> [DOCUMENT SECTION]:
********

Dubai: The Government of Dubai is to issue a benchmark US dollar bond and use the proceeds for "general budgetary purposes", the emirate's Department of Finance said on Monday.

Bankers said earlier this month that Dubai would seek to raise about $1 billion.

The department has mandated Deutsche Bank, HSBC and Standard Chartered Bank as joint lead managers for the bond, which will be issued under its updated Euro Medium Term Note (EMTN) programme set up in April 2008.

The bond "is expected to be launched shortly, subject to market conditions," a Department of Finance statement said.

Good sign

Dr Eckart Woertz, Director of Economic Studies at Gulf Research Centre said: "It is a good sign that appetite for Dubai credit has returned to markets, but they obviously prefer to get a government bond or one with an explicit government guarantee like the Dubai Electricity and Water Authority bond in spring. An implicit government guarantee is not enough anymore."

********

> [DATASET]:
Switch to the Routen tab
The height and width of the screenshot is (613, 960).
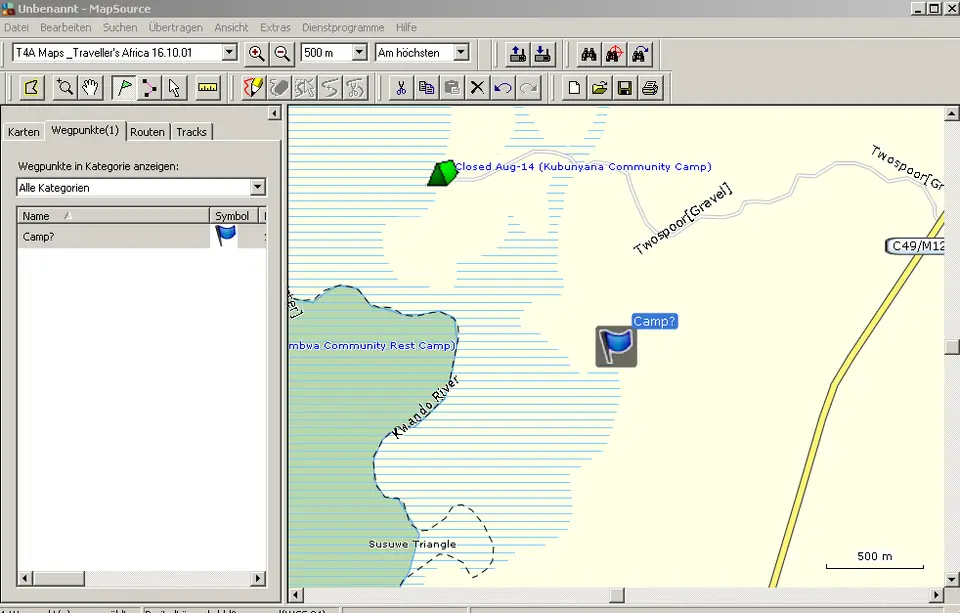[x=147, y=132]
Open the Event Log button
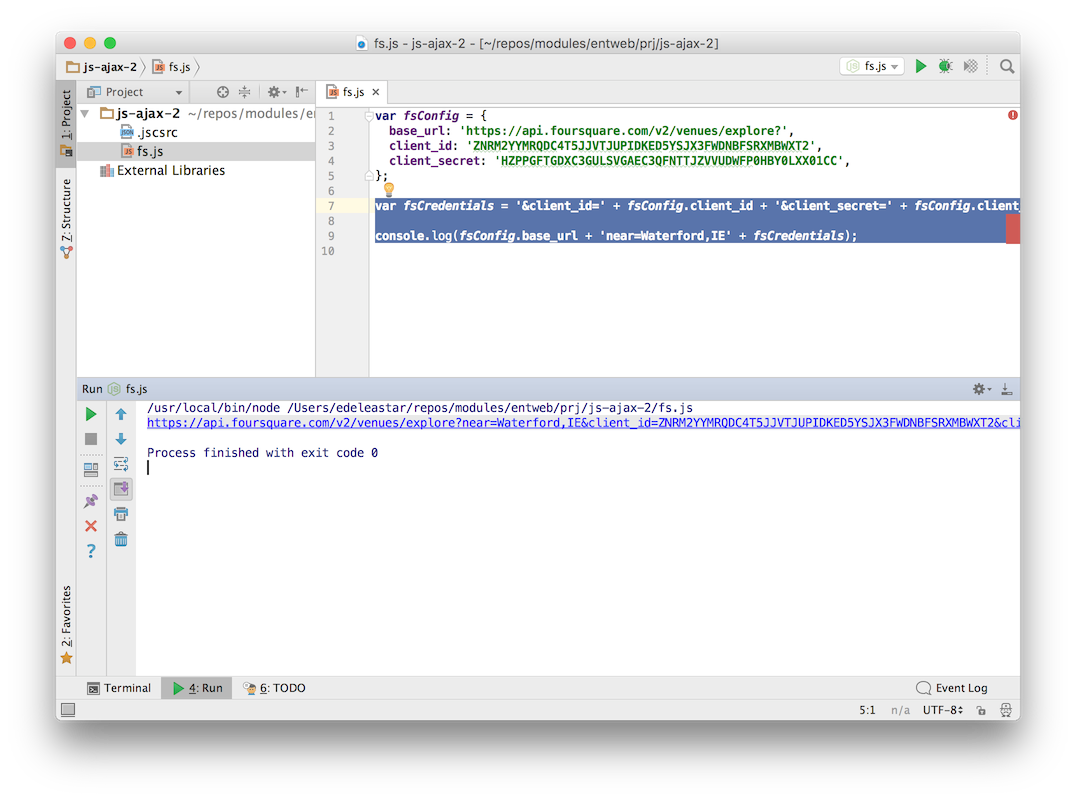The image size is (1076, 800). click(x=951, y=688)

********

> [PROBLEMS TO SOLVE]:
A: Please write out the passage of the Dubai bond article starting at "Dubai: The Government" and ending at "about $1 billion.".
B: Answer these questions from the Dubai bond article:
(i) Which banks were mandated as joint lead managers for the bond?
(ii) About how much did bankers say Dubai would seek to raise?
(iii) Which bond did the Gulf Research Centre's director cite as having an explicit government guarantee?

> [FINAL ANSWERS]:
A:
Dubai: The Government of Dubai is to issue a benchmark US dollar bond and use the proceeds for "general budgetary purposes", the emirate's Department of Finance said on Monday.

Bankers said earlier this month that Dubai would seek to raise about $1 billion.

B:
(i) Deutsche Bank, HSBC and Standard Chartered Bank.
(ii) About $1 billion.
(iii) The Dubai Electricity and Water Authority bond in spring.